Game of Thrones
Ich stelle Menschen gerne Fragen, weil mich ihre Arbeit, ihre Strategien, ihre Standpunkte oder ihre Thesen interessieren. In meinem Online-Magazin möchte ich die Antworten meiner Interviewpartner gerne mit Euch teilen.
Heute habe ich meine FÜNF FRAGEN an Veronika Kiesswetter gestellt. Sie ist PR & Communications Managerin bei AXELOS in London.
Mario: Nicht jeder kennt Game of Thrones, auch wenn es natürlich eine breite Fangemeinde hat. Die Fans der Serie fühlten sich „danach“ alle ein bisschen verloren und wussten nicht, was sie mit ihrer Zeit anfangen sollten. Aber du hast dir kurzerhand die epische Geschichte aus der Sicht von PRINCE2 angesehen.

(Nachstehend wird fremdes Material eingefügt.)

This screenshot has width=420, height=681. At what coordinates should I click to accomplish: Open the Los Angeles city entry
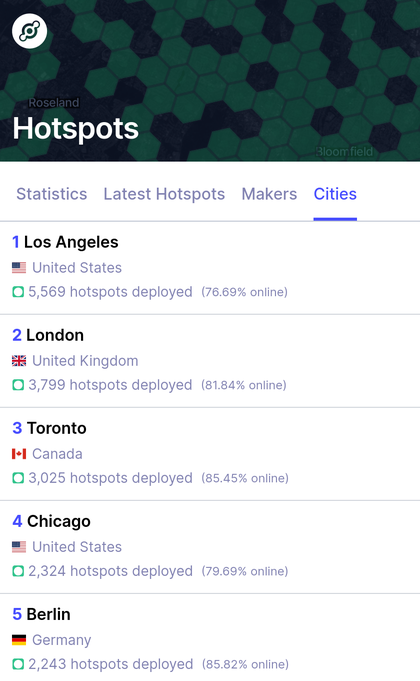210,268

Wie bist du auf die Idee gekommen, die Geschichte mit dem Thema Projektmanagement zu verknüpfen?
Veronika: Ich schaue immer wieder mal, in welchen alltäglichen Situationen Projektmanagement eine Rolle spielt. Und irgendwie ist das ja überall der Fall, das heißt, dass das Thema nicht nur in den Unternehmen wichtig ist, sondern auch in unser aller Leben. Einer meiner Blog-Artikel, die ich für AXELOS geschrieben habe, handelt beispielsweise davon, wie man eine Stadtführung mit PRINCE2 plant. Als Game of Thrones-Fan lag es nahe, sich auch das Geschehen dort einmal unter dem Projektmanagementaspekt anzusehen. Auf die Idee kam ich ganz konkret, nachdem ich die letzte Folge der achten und letzten Staffel gesehen hatte … ich dachte, das war´s, es ist vorbei, wir wissen jetzt, wer in Königsmund regiert. Es war eine sehr lange Reise für Bran Stark, um endlich die sechs Königreiche zu regieren. Ich habe mich gefragt: Was hätte ein Projektmanager in Winterfell, Königsmund oder Braavos gemacht? Wie hätte er wohl die sieben Prinzipien verwendet, um die sechs Königreiche zu vereinen? Ja, wir haben John Schnee nicht auf dem Eisernen Thron sitzen sehen, aber es war tatsächlich eine epische Fahrt, die acht Jahre dauerte und in deren Verlauf ich immer mal wieder dachte, wie viele Parallelen es doch zur Geschäftswelt und insbesondere dem Projektmanagement gibt. An erster Stelle beispielsweise die fortlaufende geschäftliche Rechtfertigung, wie wir sie in vielen Unternehmen tagtäglich erleben. Einer der Hauptgründe für den Beginn eines großen Krieges in Game of Thrones besteht darin, die Lennisters vom Eisernen Thron zu stürzen. Schließlich waren sie unrechtmäßig dort (ja, Cerseis Kinder waren nicht die von König Robert Baratheon), und König Joffrey war ein sadistischer und grausamer Tyrann. Darüber hinaus gab es eine absolute geschäftliche Rechtfertigung für das Projekt „Die lange Nacht“, auch bekannt als der Krieg gegen den Nachtkönig. Und warum? Ganz einfach, weil dies das Ende von Westeros bedeutet hätte und niemand in Zombies verwandelt werden wollte.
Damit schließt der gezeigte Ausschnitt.